Musul, Lozan sürecinde yaşanan bir oldubitti ile her ne kadar Lozan Sulh Muahedenamesi ile olmasa da, sonrasında yaşanan Cemiyet-i Akvam süreci neticesinde elimizden çıkmıştı. Lozan'da karara bağlanamayan tek mesele Musul meselesi olmuştu.

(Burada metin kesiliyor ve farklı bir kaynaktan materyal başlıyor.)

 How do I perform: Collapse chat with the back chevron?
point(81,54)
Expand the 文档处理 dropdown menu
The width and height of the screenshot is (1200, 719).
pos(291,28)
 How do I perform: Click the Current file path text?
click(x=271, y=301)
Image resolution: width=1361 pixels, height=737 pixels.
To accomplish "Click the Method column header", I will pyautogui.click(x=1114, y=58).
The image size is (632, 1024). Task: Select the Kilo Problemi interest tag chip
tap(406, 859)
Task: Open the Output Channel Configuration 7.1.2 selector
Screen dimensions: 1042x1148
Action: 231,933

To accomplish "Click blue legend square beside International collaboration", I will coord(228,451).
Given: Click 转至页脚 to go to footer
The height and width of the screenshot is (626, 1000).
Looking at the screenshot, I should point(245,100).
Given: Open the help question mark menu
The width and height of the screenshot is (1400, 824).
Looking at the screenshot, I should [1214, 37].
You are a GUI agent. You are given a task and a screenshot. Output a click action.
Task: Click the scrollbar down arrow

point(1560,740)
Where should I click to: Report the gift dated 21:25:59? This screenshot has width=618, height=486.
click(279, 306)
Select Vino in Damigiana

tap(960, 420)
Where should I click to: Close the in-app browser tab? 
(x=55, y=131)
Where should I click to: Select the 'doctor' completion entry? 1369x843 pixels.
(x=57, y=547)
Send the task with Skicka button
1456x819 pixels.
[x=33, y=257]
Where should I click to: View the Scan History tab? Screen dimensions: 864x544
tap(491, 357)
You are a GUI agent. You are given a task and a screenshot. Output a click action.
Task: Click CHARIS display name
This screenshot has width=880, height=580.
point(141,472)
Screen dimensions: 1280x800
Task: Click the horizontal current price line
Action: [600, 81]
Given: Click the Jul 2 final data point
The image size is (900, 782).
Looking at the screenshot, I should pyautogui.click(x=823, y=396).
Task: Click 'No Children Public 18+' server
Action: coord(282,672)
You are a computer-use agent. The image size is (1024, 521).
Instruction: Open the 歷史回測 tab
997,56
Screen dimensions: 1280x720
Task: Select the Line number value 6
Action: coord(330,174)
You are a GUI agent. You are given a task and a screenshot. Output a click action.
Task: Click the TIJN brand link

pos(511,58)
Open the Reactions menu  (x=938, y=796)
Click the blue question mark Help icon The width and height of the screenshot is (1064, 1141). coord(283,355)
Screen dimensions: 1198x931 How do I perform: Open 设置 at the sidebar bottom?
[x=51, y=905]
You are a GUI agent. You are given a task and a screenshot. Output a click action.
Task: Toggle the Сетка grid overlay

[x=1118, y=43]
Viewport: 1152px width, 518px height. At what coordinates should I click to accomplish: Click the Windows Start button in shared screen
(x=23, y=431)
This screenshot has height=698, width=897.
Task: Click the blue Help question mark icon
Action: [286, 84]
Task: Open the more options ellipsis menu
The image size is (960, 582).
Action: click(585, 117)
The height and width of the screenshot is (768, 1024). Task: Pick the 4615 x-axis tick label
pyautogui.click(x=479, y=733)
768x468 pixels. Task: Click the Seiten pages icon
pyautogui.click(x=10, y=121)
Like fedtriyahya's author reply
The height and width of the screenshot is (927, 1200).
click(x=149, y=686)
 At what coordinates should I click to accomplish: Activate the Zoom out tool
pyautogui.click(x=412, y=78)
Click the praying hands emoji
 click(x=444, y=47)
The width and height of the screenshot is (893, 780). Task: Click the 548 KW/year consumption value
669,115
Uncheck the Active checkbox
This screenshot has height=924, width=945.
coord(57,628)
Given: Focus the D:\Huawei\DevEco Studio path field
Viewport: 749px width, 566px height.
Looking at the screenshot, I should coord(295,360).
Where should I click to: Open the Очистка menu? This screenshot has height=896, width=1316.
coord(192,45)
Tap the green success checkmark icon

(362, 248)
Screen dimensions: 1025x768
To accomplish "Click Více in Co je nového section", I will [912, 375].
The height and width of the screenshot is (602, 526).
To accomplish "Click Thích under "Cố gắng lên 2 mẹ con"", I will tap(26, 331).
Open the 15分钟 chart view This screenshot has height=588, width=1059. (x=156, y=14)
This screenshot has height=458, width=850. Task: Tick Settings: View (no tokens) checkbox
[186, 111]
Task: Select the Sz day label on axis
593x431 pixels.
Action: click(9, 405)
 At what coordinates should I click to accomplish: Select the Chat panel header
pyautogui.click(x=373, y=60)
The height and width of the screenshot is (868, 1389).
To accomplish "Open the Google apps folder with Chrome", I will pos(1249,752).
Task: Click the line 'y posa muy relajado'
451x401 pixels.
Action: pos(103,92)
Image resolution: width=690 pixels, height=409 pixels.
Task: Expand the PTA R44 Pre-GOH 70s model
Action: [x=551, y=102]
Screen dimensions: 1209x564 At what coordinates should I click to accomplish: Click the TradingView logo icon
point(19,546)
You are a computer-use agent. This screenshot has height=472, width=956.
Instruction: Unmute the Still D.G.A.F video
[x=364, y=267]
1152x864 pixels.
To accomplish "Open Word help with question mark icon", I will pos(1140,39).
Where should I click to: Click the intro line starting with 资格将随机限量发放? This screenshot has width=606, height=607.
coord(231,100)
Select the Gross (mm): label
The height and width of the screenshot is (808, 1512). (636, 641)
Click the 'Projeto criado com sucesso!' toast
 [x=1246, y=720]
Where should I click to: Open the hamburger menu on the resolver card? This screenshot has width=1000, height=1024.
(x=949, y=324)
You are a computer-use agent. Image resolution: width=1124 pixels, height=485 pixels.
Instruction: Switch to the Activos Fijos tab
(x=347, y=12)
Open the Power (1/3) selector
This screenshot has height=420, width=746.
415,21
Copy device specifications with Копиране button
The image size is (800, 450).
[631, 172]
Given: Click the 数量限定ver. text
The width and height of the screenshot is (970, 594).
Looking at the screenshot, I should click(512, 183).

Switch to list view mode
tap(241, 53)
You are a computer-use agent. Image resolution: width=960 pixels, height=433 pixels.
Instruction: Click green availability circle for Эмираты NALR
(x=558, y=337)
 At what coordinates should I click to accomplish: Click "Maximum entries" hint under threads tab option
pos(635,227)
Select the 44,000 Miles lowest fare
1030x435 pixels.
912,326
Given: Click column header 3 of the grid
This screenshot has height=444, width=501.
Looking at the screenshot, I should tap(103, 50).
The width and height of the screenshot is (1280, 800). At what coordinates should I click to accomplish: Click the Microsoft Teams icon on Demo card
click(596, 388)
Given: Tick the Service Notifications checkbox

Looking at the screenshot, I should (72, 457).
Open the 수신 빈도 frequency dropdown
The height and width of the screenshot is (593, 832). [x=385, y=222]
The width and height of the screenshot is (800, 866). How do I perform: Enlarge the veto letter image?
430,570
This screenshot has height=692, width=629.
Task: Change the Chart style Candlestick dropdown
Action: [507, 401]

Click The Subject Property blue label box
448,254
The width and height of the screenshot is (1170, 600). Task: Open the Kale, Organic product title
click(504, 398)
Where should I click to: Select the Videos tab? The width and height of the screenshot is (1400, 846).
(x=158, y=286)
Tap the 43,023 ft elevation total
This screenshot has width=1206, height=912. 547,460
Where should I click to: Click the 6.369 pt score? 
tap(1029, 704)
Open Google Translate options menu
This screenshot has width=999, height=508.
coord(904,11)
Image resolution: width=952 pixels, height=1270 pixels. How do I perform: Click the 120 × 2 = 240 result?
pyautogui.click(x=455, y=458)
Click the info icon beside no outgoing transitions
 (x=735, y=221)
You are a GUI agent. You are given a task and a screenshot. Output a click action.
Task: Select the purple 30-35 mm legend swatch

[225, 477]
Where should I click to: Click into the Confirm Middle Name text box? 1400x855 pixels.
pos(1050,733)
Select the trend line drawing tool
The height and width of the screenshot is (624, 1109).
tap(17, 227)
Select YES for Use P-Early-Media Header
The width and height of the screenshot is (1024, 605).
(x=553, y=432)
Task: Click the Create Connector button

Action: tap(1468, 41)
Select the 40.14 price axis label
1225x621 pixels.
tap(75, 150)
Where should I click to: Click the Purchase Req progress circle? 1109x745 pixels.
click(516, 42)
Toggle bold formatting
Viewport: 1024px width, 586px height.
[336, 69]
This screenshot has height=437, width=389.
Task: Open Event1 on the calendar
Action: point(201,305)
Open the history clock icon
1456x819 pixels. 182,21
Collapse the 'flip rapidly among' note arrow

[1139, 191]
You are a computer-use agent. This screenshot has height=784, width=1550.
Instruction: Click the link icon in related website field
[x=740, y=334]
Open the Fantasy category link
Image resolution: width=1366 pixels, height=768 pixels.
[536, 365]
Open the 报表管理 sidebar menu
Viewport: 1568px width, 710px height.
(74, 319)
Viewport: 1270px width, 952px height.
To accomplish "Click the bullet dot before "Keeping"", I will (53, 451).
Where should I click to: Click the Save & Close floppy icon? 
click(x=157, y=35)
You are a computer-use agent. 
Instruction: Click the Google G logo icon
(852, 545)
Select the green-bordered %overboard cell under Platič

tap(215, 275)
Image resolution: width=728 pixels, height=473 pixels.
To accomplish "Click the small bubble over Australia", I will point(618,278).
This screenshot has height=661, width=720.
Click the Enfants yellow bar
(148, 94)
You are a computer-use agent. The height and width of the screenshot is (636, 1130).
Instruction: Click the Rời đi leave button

Bizim murahhaslarımızın afva kabil olmayan bir dizi hataları sonucu, Lozan Anlaşması, Musul olmaksızın karara bağlanmıştı. Musul'un kaybedilmesinde, bu meselesinin Lozan Sulh Konferansının dışına çıkarılmasına razı olunması, çok büyük rol oynamıştı. Zira o dönemde sadece bizim değil, tüm dünyanın ve özellikle de İngiltere'nin sulha ihtiyacı bulunmaktaydı. Zira muhasımlarımızdan Fransızlarla, gerek Suriye hududunun 1921 Ankara Anlaşması ile çözüme bağlanmış olması ve gerekse de kapitülasyonlar konusunun konferans sürecinde neticelenmiş olması sebebiyle, aramızda bir mesele kalmamıştı. İtalyanlar ile de azınlık hakları ve On İki Adalar konusunda tam bir mutabakat vardı. İngiltere, bundan dolayı diğer ortakları tarafından sulh yapmaya zorlanmaktaydı. İngiliz kamuoyu da atık savaş istemiyordu. Yani Musul meselesi yüzünden, Türklerle harbe girişilmemesi gerektiği, İngiliz devletinde ve kamuoyunda hâkim bir anlayış halini almıştı. Nitekim dönemin İngiliz Başbakanı Bonar Law tarafından, İngiltere Dışişleri Bakanı ve Lozan'ın patronu olan Lord Curzon'a çekilen bir telgraf da, bu husus açıkça belirtilmekteydi.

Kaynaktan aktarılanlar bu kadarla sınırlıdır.